**The task**
Nothing in the listing should differ in your copy; retype it all exactly.

**Exercise data**
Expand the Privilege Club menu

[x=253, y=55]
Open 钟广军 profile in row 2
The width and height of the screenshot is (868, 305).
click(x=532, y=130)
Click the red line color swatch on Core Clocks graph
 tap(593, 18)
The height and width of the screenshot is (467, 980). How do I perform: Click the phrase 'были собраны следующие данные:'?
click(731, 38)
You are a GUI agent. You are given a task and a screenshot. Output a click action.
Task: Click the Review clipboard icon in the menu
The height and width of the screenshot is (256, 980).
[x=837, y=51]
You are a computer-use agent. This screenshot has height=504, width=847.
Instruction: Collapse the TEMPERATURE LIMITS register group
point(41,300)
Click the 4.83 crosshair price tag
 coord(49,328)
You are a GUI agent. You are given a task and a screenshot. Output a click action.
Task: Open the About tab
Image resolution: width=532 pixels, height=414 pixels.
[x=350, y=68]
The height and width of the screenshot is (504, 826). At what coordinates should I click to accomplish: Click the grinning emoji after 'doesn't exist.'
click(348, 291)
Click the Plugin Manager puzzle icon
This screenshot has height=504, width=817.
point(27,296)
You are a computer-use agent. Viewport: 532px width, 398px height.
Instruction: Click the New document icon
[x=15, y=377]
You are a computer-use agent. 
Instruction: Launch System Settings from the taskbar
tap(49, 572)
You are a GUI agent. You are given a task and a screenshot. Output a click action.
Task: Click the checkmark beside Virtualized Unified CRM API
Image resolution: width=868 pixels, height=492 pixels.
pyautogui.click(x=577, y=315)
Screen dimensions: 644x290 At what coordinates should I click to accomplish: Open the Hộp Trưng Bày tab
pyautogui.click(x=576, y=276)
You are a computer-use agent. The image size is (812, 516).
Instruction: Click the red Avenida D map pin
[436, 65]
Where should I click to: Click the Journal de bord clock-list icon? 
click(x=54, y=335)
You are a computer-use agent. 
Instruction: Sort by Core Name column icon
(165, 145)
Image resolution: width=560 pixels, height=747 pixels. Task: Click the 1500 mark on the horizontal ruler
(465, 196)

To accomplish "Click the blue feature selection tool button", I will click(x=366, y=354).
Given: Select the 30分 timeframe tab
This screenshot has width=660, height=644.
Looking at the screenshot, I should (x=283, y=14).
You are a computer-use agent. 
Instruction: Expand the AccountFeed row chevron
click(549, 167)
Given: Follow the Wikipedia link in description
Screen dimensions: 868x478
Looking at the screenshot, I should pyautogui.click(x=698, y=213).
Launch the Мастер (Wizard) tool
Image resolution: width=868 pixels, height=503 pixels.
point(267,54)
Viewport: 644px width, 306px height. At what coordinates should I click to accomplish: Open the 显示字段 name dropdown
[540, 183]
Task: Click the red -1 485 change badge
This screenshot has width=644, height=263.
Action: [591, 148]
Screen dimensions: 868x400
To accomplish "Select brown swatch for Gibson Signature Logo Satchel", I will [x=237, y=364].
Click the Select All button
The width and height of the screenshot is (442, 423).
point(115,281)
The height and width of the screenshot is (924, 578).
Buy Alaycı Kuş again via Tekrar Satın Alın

**Your solution**
Expand the Privilege Club menu

[x=253, y=55]
Open 钟广军 profile in row 2
The width and height of the screenshot is (868, 305).
click(x=532, y=130)
Click the red line color swatch on Core Clocks graph
 tap(593, 18)
The height and width of the screenshot is (467, 980). How do I perform: Click the phrase 'были собраны следующие данные:'?
click(731, 38)
You are a GUI agent. You are given a task and a screenshot. Output a click action.
Task: Click the Review clipboard icon in the menu
The height and width of the screenshot is (256, 980).
[x=837, y=51]
You are a computer-use agent. This screenshot has height=504, width=847.
Instruction: Collapse the TEMPERATURE LIMITS register group
point(41,300)
Click the 4.83 crosshair price tag
 coord(49,328)
You are a GUI agent. You are given a task and a screenshot. Output a click action.
Task: Open the About tab
Image resolution: width=532 pixels, height=414 pixels.
[x=350, y=68]
The height and width of the screenshot is (504, 826). At what coordinates should I click to accomplish: Click the grinning emoji after 'doesn't exist.'
click(348, 291)
Click the Plugin Manager puzzle icon
This screenshot has height=504, width=817.
point(27,296)
You are a computer-use agent. Viewport: 532px width, 398px height.
Instruction: Click the New document icon
[x=15, y=377]
You are a computer-use agent. 
Instruction: Launch System Settings from the taskbar
tap(49, 572)
You are a GUI agent. You are given a task and a screenshot. Output a click action.
Task: Click the checkmark beside Virtualized Unified CRM API
Image resolution: width=868 pixels, height=492 pixels.
pyautogui.click(x=577, y=315)
Screen dimensions: 644x290 At what coordinates should I click to accomplish: Open the Hộp Trưng Bày tab
pyautogui.click(x=576, y=276)
You are a computer-use agent. The image size is (812, 516).
Instruction: Click the red Avenida D map pin
[436, 65]
Where should I click to: Click the Journal de bord clock-list icon? 
click(x=54, y=335)
You are a computer-use agent. 
Instruction: Sort by Core Name column icon
(165, 145)
Image resolution: width=560 pixels, height=747 pixels. Task: Click the 1500 mark on the horizontal ruler
(465, 196)

To accomplish "Click the blue feature selection tool button", I will click(x=366, y=354).
Given: Select the 30分 timeframe tab
This screenshot has width=660, height=644.
Looking at the screenshot, I should (x=283, y=14).
You are a computer-use agent. 
Instruction: Expand the AccountFeed row chevron
click(549, 167)
Given: Follow the Wikipedia link in description
Screen dimensions: 868x478
Looking at the screenshot, I should pyautogui.click(x=698, y=213).
Launch the Мастер (Wizard) tool
Image resolution: width=868 pixels, height=503 pixels.
point(267,54)
Viewport: 644px width, 306px height. At what coordinates should I click to accomplish: Open the 显示字段 name dropdown
[540, 183]
Task: Click the red -1 485 change badge
This screenshot has width=644, height=263.
Action: [591, 148]
Screen dimensions: 868x400
To accomplish "Select brown swatch for Gibson Signature Logo Satchel", I will [x=237, y=364].
Click the Select All button
The width and height of the screenshot is (442, 423).
point(115,281)
The height and width of the screenshot is (924, 578).
Buy Alaycı Kuş again via Tekrar Satın Alın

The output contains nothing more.